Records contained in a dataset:
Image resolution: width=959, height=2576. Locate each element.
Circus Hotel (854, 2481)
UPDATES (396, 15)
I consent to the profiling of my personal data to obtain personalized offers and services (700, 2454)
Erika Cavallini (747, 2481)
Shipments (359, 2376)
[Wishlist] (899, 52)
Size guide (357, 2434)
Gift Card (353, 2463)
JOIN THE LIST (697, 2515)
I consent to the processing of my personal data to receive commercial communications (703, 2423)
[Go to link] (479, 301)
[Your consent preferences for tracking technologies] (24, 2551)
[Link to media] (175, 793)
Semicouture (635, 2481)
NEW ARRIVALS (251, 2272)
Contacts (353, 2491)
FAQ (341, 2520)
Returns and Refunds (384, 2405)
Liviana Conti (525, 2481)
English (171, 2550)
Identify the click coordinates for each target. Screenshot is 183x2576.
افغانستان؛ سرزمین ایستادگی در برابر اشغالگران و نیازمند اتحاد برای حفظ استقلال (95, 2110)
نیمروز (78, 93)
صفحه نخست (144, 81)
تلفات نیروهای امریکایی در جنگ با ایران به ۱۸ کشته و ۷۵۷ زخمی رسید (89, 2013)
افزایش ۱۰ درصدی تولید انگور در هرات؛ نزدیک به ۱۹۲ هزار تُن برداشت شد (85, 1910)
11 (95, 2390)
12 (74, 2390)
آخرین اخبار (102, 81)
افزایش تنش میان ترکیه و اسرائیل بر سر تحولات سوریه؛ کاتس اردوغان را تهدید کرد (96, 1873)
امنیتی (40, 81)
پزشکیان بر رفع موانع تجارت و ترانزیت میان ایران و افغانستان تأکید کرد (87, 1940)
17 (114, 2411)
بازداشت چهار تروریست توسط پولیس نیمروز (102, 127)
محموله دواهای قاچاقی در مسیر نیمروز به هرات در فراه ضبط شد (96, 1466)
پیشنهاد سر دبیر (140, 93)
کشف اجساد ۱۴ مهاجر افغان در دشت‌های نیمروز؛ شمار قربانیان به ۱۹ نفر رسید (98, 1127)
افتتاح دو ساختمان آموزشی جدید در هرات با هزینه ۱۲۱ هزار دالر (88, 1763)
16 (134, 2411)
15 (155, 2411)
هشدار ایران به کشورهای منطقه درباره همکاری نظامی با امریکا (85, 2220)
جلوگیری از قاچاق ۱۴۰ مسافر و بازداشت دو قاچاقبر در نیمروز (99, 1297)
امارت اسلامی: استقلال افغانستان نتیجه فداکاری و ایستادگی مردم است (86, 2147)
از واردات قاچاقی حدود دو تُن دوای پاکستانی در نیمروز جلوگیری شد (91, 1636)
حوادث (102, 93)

**EXERCISE DIRECTIONS**
Each entry, from start to finish, must be restated exactly.

**TASK OUTPUT**
Image resolution: width=959, height=2576. Locate each element.
Circus Hotel (854, 2481)
UPDATES (396, 15)
I consent to the profiling of my personal data to obtain personalized offers and services (700, 2454)
Erika Cavallini (747, 2481)
Shipments (359, 2376)
[Wishlist] (899, 52)
Size guide (357, 2434)
Gift Card (353, 2463)
JOIN THE LIST (697, 2515)
I consent to the processing of my personal data to receive commercial communications (703, 2423)
[Go to link] (479, 301)
[Your consent preferences for tracking technologies] (24, 2551)
[Link to media] (175, 793)
Semicouture (635, 2481)
NEW ARRIVALS (251, 2272)
Contacts (353, 2491)
FAQ (341, 2520)
Returns and Refunds (384, 2405)
Liviana Conti (525, 2481)
English (171, 2550)
Identify the click coordinates for each target. Screenshot is 183x2576.
افغانستان؛ سرزمین ایستادگی در برابر اشغالگران و نیازمند اتحاد برای حفظ استقلال (95, 2110)
نیمروز (78, 93)
صفحه نخست (144, 81)
تلفات نیروهای امریکایی در جنگ با ایران به ۱۸ کشته و ۷۵۷ زخمی رسید (89, 2013)
افزایش ۱۰ درصدی تولید انگور در هرات؛ نزدیک به ۱۹۲ هزار تُن برداشت شد (85, 1910)
11 (95, 2390)
12 (74, 2390)
آخرین اخبار (102, 81)
افزایش تنش میان ترکیه و اسرائیل بر سر تحولات سوریه؛ کاتس اردوغان را تهدید کرد (96, 1873)
امنیتی (40, 81)
پزشکیان بر رفع موانع تجارت و ترانزیت میان ایران و افغانستان تأکید کرد (87, 1940)
17 (114, 2411)
بازداشت چهار تروریست توسط پولیس نیمروز (102, 127)
محموله دواهای قاچاقی در مسیر نیمروز به هرات در فراه ضبط شد (96, 1466)
پیشنهاد سر دبیر (140, 93)
کشف اجساد ۱۴ مهاجر افغان در دشت‌های نیمروز؛ شمار قربانیان به ۱۹ نفر رسید (98, 1127)
افتتاح دو ساختمان آموزشی جدید در هرات با هزینه ۱۲۱ هزار دالر (88, 1763)
16 (134, 2411)
15 (155, 2411)
هشدار ایران به کشورهای منطقه درباره همکاری نظامی با امریکا (85, 2220)
جلوگیری از قاچاق ۱۴۰ مسافر و بازداشت دو قاچاقبر در نیمروز (99, 1297)
امارت اسلامی: استقلال افغانستان نتیجه فداکاری و ایستادگی مردم است (86, 2147)
از واردات قاچاقی حدود دو تُن دوای پاکستانی در نیمروز جلوگیری شد (91, 1636)
حوادث (102, 93)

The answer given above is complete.